The rich clients and services that make up the next generation of the Windows Live suite
have been bulletproofed against security threats using the same strategy that proved a success for major Microsoft software products such as Windows 7 and Windows Vista. Essentially, the Redmond company applied the Security Development Lifecycle (SDL) to Windows Live Wave 4’s web applications, including Windows Live Hotmail, but also additional services running on web servers hosted for Microsoft such as SkyDrive, for example. In addition, the client applications were also built per SDL’s best practices, including Windows Live Messenger, Mail, Photo Galley, etc.

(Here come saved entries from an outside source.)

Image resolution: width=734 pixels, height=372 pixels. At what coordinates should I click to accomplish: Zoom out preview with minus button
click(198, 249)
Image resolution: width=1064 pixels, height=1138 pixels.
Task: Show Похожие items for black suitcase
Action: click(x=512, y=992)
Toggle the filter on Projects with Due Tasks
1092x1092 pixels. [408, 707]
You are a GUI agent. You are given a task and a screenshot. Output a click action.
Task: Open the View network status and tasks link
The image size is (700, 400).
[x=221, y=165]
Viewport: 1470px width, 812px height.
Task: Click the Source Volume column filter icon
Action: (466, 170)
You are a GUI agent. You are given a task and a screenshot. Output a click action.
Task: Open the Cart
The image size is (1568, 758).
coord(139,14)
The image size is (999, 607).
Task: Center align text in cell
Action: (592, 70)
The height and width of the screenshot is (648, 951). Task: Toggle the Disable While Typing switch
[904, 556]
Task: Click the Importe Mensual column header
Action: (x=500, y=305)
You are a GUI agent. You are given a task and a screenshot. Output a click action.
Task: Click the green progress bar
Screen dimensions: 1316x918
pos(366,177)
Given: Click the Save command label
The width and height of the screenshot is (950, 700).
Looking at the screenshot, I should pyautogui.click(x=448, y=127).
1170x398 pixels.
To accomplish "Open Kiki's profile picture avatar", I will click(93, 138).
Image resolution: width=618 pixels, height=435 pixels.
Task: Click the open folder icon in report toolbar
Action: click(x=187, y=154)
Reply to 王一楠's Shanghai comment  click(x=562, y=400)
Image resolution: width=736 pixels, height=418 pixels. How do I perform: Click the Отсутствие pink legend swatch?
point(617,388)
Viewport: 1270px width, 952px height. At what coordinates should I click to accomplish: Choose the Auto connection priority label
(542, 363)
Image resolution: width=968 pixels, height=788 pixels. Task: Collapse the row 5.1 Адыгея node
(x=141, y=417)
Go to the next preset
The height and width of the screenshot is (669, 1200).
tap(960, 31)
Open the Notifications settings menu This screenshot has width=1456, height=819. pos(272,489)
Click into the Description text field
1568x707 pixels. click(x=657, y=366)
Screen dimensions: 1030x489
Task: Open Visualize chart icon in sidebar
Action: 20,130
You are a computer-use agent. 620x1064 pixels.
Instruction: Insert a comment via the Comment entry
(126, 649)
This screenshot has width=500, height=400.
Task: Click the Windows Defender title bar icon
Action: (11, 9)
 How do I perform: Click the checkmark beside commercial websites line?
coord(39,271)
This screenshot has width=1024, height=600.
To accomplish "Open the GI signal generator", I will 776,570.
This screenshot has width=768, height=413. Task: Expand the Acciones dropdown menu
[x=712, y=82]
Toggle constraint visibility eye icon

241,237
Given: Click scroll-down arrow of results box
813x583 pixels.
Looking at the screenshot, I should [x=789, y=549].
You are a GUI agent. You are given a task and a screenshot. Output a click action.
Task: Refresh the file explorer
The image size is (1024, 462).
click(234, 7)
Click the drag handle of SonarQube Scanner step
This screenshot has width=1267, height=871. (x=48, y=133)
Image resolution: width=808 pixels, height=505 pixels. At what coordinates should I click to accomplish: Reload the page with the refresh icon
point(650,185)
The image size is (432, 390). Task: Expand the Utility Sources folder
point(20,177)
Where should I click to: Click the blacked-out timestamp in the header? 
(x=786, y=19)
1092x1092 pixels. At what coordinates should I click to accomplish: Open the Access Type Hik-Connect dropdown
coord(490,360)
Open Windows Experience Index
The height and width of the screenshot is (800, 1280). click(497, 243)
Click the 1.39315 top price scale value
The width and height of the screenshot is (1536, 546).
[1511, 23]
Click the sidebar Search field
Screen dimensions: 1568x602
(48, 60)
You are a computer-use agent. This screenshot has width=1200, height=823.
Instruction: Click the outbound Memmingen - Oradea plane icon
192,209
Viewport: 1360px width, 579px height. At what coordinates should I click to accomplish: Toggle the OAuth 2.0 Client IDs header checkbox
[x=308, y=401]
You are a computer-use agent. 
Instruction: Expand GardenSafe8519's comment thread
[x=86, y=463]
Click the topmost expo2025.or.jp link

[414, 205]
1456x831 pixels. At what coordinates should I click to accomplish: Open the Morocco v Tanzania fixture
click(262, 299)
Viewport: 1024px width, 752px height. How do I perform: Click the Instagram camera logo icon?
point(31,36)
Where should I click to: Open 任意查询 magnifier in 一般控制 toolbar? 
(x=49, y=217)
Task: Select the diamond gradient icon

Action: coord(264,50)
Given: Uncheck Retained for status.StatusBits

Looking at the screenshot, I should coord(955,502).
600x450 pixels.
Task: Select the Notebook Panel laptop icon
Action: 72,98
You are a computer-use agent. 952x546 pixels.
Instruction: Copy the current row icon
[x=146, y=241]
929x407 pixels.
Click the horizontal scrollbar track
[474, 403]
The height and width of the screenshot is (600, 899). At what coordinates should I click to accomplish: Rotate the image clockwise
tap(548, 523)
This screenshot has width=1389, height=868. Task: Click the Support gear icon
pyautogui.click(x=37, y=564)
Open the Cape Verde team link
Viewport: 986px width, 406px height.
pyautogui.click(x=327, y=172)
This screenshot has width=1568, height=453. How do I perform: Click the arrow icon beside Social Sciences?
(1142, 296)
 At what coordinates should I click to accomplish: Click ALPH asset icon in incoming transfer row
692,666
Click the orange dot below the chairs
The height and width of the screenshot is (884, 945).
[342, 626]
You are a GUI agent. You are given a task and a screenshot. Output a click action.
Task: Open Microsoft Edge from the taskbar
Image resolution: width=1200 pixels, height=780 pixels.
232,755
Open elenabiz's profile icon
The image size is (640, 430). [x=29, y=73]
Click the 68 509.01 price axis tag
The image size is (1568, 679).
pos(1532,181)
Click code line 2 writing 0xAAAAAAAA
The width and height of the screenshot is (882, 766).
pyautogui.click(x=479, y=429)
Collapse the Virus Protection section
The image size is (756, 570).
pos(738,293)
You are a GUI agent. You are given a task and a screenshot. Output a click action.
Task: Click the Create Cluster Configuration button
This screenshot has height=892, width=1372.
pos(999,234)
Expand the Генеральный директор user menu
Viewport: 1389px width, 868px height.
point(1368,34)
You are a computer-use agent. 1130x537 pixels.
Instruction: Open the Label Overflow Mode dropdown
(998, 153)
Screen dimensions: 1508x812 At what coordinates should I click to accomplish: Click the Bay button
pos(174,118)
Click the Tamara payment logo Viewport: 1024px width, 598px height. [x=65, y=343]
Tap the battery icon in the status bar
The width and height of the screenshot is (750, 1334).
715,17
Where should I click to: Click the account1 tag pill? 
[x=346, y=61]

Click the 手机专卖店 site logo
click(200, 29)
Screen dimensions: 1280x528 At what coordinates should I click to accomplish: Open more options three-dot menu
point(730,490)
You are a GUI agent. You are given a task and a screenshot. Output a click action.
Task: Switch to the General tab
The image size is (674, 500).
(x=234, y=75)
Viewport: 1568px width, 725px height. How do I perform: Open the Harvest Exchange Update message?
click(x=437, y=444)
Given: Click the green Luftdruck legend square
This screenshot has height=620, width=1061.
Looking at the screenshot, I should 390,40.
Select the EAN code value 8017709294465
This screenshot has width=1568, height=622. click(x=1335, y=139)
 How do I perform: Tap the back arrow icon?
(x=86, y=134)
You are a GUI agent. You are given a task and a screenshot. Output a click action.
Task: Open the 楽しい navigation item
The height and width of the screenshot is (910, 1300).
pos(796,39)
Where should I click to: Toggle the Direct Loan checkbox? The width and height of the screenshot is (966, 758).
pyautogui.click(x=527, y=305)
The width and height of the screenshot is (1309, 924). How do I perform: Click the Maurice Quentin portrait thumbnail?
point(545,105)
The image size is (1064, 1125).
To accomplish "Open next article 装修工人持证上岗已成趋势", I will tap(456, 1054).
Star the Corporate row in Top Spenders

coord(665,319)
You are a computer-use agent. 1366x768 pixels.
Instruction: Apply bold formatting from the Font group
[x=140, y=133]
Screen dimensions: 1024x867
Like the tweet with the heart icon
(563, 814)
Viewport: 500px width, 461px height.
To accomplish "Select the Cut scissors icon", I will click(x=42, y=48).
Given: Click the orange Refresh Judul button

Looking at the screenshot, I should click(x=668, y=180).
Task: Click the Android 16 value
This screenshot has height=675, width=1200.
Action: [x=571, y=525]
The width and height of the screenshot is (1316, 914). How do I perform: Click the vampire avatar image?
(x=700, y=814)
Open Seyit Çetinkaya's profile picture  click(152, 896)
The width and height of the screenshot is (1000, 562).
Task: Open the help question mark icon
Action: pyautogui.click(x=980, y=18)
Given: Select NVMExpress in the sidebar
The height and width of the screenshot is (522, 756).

Microsoft is now offering a new whitepaper
for download, detailing the SDL-related work done with the development of Windows Live Wave 4. “Applying the Security Development Lifecycle at Windows Live” is available through the Microsoft Download Center, free of charge, of course.
“The Windows Live team adopted many of the newer Web-focused requirements of the SDL. This paper summarizes these new requirements, describes the process that the Windows Live team followed in integrating the SDL starting with Wave 2, and captures some of the lessons that they learned along the way. This paper also describes how the use of SDL by the Windows Live team has evolved, starting with Windows Live Wave 2, through Windows Live Wave 3, and on to the upcoming release, Windows Live Wave 4,” Jeremy Dallman
, one of the security gurus behind SDL, reveals.